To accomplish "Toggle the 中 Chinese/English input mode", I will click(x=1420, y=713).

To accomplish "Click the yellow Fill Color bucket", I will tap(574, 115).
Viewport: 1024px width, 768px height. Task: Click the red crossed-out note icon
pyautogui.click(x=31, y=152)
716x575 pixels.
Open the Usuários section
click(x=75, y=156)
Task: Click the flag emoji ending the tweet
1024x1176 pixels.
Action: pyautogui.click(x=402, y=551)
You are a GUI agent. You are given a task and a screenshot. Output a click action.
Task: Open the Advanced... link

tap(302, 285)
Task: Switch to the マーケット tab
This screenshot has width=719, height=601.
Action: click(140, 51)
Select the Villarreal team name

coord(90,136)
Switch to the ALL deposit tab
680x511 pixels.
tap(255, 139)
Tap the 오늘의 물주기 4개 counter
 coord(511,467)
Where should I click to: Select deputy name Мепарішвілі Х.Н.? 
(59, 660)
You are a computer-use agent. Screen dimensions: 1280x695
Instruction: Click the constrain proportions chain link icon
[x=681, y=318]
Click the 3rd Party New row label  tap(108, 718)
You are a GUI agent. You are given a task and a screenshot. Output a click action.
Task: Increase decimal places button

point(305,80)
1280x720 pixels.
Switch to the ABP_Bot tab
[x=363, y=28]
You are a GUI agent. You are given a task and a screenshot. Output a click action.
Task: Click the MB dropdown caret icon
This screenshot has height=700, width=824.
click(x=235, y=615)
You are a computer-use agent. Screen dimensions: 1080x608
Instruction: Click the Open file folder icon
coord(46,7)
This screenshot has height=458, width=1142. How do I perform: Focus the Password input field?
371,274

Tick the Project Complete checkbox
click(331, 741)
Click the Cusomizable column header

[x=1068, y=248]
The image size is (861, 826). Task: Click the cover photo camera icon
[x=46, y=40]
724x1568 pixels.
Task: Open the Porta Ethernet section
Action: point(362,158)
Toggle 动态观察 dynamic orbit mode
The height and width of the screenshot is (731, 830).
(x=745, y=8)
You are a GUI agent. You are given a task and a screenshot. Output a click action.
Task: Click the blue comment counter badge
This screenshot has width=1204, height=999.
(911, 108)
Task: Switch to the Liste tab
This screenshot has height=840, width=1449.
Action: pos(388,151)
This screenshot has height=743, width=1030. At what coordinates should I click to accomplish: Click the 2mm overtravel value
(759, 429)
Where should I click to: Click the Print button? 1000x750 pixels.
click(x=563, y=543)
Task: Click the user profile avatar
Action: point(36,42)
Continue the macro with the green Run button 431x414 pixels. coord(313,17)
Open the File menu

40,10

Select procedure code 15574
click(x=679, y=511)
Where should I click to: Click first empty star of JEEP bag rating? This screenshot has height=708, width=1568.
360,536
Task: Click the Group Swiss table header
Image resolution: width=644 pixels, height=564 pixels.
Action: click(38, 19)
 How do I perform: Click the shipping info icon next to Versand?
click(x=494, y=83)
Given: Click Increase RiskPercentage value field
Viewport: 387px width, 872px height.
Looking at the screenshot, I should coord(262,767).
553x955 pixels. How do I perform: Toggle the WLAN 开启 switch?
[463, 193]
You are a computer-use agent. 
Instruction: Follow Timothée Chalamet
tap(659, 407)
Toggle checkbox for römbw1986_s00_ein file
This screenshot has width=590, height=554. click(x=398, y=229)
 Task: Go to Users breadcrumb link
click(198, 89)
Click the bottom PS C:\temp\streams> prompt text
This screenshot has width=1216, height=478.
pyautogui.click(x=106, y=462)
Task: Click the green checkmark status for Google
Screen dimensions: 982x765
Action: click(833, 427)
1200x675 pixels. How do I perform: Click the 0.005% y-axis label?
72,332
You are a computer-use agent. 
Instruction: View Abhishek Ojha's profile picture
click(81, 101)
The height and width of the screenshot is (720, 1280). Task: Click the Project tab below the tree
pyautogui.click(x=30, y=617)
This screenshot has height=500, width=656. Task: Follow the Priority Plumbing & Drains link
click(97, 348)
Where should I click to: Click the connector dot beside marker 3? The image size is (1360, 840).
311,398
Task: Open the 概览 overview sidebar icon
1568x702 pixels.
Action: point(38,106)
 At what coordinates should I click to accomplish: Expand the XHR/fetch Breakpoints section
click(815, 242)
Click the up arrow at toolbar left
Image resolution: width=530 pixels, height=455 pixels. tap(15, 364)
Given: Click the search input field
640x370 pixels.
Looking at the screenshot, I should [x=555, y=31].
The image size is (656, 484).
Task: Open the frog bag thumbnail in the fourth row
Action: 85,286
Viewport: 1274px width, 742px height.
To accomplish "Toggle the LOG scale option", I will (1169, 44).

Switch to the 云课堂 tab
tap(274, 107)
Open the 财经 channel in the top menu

**Exercise prompt**
Write the material out again in full, leaving no line out.

**Written answer**
To accomplish "Toggle the 中 Chinese/English input mode", I will click(x=1420, y=713).

To accomplish "Click the yellow Fill Color bucket", I will tap(574, 115).
Viewport: 1024px width, 768px height. Task: Click the red crossed-out note icon
pyautogui.click(x=31, y=152)
716x575 pixels.
Open the Usuários section
click(x=75, y=156)
Task: Click the flag emoji ending the tweet
1024x1176 pixels.
Action: pyautogui.click(x=402, y=551)
You are a GUI agent. You are given a task and a screenshot. Output a click action.
Task: Open the Advanced... link

tap(302, 285)
Task: Switch to the マーケット tab
This screenshot has width=719, height=601.
Action: click(140, 51)
Select the Villarreal team name

coord(90,136)
Switch to the ALL deposit tab
680x511 pixels.
tap(255, 139)
Tap the 오늘의 물주기 4개 counter
 coord(511,467)
Where should I click to: Select deputy name Мепарішвілі Х.Н.? 
(59, 660)
You are a computer-use agent. Screen dimensions: 1280x695
Instruction: Click the constrain proportions chain link icon
[x=681, y=318]
Click the 3rd Party New row label  tap(108, 718)
You are a GUI agent. You are given a task and a screenshot. Output a click action.
Task: Increase decimal places button

point(305,80)
1280x720 pixels.
Switch to the ABP_Bot tab
[x=363, y=28]
You are a GUI agent. You are given a task and a screenshot. Output a click action.
Task: Click the MB dropdown caret icon
This screenshot has height=700, width=824.
click(x=235, y=615)
You are a computer-use agent. Screen dimensions: 1080x608
Instruction: Click the Open file folder icon
coord(46,7)
This screenshot has height=458, width=1142. How do I perform: Focus the Password input field?
371,274

Tick the Project Complete checkbox
click(331, 741)
Click the Cusomizable column header

[x=1068, y=248]
The image size is (861, 826). Task: Click the cover photo camera icon
[x=46, y=40]
724x1568 pixels.
Task: Open the Porta Ethernet section
Action: point(362,158)
Toggle 动态观察 dynamic orbit mode
The height and width of the screenshot is (731, 830).
(x=745, y=8)
You are a GUI agent. You are given a task and a screenshot. Output a click action.
Task: Click the blue comment counter badge
This screenshot has width=1204, height=999.
(911, 108)
Task: Switch to the Liste tab
This screenshot has height=840, width=1449.
Action: pos(388,151)
This screenshot has height=743, width=1030. At what coordinates should I click to accomplish: Click the 2mm overtravel value
(759, 429)
Where should I click to: Click the Print button? 1000x750 pixels.
click(x=563, y=543)
Task: Click the user profile avatar
Action: point(36,42)
Continue the macro with the green Run button 431x414 pixels. coord(313,17)
Open the File menu

40,10

Select procedure code 15574
click(x=679, y=511)
Where should I click to: Click first empty star of JEEP bag rating? This screenshot has height=708, width=1568.
360,536
Task: Click the Group Swiss table header
Image resolution: width=644 pixels, height=564 pixels.
Action: click(38, 19)
 How do I perform: Click the shipping info icon next to Versand?
click(x=494, y=83)
Given: Click Increase RiskPercentage value field
Viewport: 387px width, 872px height.
Looking at the screenshot, I should coord(262,767).
553x955 pixels. How do I perform: Toggle the WLAN 开启 switch?
[463, 193]
You are a computer-use agent. 
Instruction: Follow Timothée Chalamet
tap(659, 407)
Toggle checkbox for römbw1986_s00_ein file
This screenshot has width=590, height=554. click(x=398, y=229)
 Task: Go to Users breadcrumb link
click(198, 89)
Click the bottom PS C:\temp\streams> prompt text
This screenshot has width=1216, height=478.
pyautogui.click(x=106, y=462)
Task: Click the green checkmark status for Google
Screen dimensions: 982x765
Action: click(833, 427)
1200x675 pixels. How do I perform: Click the 0.005% y-axis label?
72,332
You are a computer-use agent. 
Instruction: View Abhishek Ojha's profile picture
click(81, 101)
The height and width of the screenshot is (720, 1280). Task: Click the Project tab below the tree
pyautogui.click(x=30, y=617)
This screenshot has height=500, width=656. Task: Follow the Priority Plumbing & Drains link
click(97, 348)
Where should I click to: Click the connector dot beside marker 3? The image size is (1360, 840).
311,398
Task: Open the 概览 overview sidebar icon
1568x702 pixels.
Action: point(38,106)
 At what coordinates should I click to accomplish: Expand the XHR/fetch Breakpoints section
click(815, 242)
Click the up arrow at toolbar left
Image resolution: width=530 pixels, height=455 pixels. tap(15, 364)
Given: Click the search input field
640x370 pixels.
Looking at the screenshot, I should [x=555, y=31].
The image size is (656, 484).
Task: Open the frog bag thumbnail in the fourth row
Action: 85,286
Viewport: 1274px width, 742px height.
To accomplish "Toggle the LOG scale option", I will (1169, 44).

Switch to the 云课堂 tab
tap(274, 107)
Open the 财经 channel in the top menu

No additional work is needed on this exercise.